Single by June Nelson
- B-side: "Siesta"
- Released: 1949
- Venue: New York City, U.S.
- Genre: Calypso
- Length: 2:43
- Label: Jubilee 5014
- Songwriter: Sam Manning

= Don't Touch Me Tomato =

1949 song

"Don't Touch Me Tomato", originally published in 1949 simply as "Tomato", is a song written by Trinidadian musician Sam Manning, and usually performed in the style of calypso, mento, or rocksteady. The song is sometimes credited as "traditional", or ascribed (apparently in error) to the French writers Henri Lemarchand and Joseph Bouillon after it was recorded by Josephine Baker. It was first recorded in New York by June Nelson; other notable recordings have been by Marie Bryant (1952) and Phyllis Dillon (1968).

==History==
The song seems to have first been recorded (as "Tomato") in New York in 1949, by singer June Nelson, with her piano and trio, and with Manning credited as the writer. The recording was listed as a calypso, and was released by Herb Abramson's Jubilee Records, catalogue number 5014. The song was then recorded in 1952 in London, by American singer Marie Bryant, accompanied by the Mike McKenzie Quintet featuring saxophonist Bertie King. McKenzie was from British Guiana (now Guyana), and King was from Jamaica. The record was produced by Denis Preston. First released on the Lyragon label - an offshoot of Polygon Records - Bryant's recording was soon issued in Jamaica by Ken Khouri on his Kalypso label, and in the United States (as "Don't You Touch Me Tomato") by Monogram Records.

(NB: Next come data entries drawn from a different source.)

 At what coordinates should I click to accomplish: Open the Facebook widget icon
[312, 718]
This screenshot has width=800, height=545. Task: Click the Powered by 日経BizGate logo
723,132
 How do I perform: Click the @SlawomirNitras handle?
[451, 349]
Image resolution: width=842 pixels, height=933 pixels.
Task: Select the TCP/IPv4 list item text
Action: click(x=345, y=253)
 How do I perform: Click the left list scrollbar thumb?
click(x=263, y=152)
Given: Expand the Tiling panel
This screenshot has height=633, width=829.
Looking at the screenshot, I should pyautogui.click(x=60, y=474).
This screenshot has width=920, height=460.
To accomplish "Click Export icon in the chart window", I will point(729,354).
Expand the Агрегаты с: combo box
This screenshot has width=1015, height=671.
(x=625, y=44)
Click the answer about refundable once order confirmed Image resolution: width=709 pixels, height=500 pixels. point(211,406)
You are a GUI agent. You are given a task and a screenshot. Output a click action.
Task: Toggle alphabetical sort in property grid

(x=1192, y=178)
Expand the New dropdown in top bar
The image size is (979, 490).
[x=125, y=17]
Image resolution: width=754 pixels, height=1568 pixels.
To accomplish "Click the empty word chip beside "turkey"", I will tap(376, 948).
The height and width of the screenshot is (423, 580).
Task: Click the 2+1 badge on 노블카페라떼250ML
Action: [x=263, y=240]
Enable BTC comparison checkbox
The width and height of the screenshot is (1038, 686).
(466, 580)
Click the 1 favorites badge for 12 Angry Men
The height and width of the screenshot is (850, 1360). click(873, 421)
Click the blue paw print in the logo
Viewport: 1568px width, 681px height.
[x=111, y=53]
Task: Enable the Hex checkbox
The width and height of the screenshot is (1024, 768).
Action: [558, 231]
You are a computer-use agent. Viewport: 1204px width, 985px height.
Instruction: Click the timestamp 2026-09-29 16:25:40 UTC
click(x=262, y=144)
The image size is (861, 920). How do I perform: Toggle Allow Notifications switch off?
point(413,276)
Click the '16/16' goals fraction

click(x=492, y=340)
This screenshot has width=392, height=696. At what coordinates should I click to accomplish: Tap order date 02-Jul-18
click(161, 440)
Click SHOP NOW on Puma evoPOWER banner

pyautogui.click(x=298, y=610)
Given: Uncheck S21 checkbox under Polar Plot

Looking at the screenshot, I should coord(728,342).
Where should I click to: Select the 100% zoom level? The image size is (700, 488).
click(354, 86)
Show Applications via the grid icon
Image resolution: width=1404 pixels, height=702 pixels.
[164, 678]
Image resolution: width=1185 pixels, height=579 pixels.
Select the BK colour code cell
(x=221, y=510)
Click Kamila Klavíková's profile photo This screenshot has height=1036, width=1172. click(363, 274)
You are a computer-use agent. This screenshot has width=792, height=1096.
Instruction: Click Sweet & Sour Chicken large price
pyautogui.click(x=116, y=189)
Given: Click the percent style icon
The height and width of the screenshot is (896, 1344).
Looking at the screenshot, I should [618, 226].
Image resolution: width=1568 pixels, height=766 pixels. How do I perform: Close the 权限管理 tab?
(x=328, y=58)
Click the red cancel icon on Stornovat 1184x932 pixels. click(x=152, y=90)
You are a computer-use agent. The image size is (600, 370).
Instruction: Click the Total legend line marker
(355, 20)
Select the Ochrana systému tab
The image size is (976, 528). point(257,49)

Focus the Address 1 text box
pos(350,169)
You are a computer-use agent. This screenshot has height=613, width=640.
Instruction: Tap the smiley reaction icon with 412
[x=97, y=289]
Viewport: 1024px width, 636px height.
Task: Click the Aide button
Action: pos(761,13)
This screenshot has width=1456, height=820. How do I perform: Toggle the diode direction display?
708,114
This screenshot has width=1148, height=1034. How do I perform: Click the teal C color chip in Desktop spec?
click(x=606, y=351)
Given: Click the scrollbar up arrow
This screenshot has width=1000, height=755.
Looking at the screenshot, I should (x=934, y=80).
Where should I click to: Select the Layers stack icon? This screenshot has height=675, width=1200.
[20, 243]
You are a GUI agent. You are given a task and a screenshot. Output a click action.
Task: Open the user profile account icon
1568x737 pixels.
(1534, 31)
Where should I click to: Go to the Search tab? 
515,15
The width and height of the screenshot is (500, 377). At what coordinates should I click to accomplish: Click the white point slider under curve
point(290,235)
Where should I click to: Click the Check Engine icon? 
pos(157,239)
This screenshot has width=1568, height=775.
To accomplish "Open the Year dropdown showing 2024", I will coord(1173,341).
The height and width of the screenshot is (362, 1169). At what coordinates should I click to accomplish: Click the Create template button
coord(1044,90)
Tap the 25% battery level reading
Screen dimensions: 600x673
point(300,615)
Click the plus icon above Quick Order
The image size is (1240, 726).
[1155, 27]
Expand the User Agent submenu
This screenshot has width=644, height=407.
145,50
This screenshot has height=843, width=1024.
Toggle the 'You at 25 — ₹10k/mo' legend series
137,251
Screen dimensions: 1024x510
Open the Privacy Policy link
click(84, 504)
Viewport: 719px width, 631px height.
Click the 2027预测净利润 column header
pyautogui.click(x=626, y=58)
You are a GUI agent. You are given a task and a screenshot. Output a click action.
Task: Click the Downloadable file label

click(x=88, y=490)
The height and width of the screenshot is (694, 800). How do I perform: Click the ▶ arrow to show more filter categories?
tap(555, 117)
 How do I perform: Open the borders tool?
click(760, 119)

In 1955, "Don't Touch Me Tomato" was recorded in Nassau by the Bahamian goombay musician George Symonette and his Calypso Sextette, and released on the LP Calypso and Native Bahamian Rhythms. This version has appeared on later compilations. Josephine Baker recorded the song in 1958, and it was released on her album Paris Mes Amours. Jamaican singer Phyllis Dillon recorded the song in 1968. Produced by Arthur "Duke" Reid on his Treasure Isle label, and typical of the rocksteady style, Dillon's recording became a big local hit and was also released in the UK.

==Lyrics==
The song's lyrics are regarded as sexually suggestive. In the recording by Josephine Baker: "Please mister, don't you touch me tomato / No, don't touch me tomato / Touch me on me pumpkin, potato / For goodness' sake, don't touch me tomato/.... All you do is feel up, feel up/ Ain't you tired of feel up, feel up / All you do is squeeze up, squeeze up / Ain't you tired of squeeze up, squeeze up.."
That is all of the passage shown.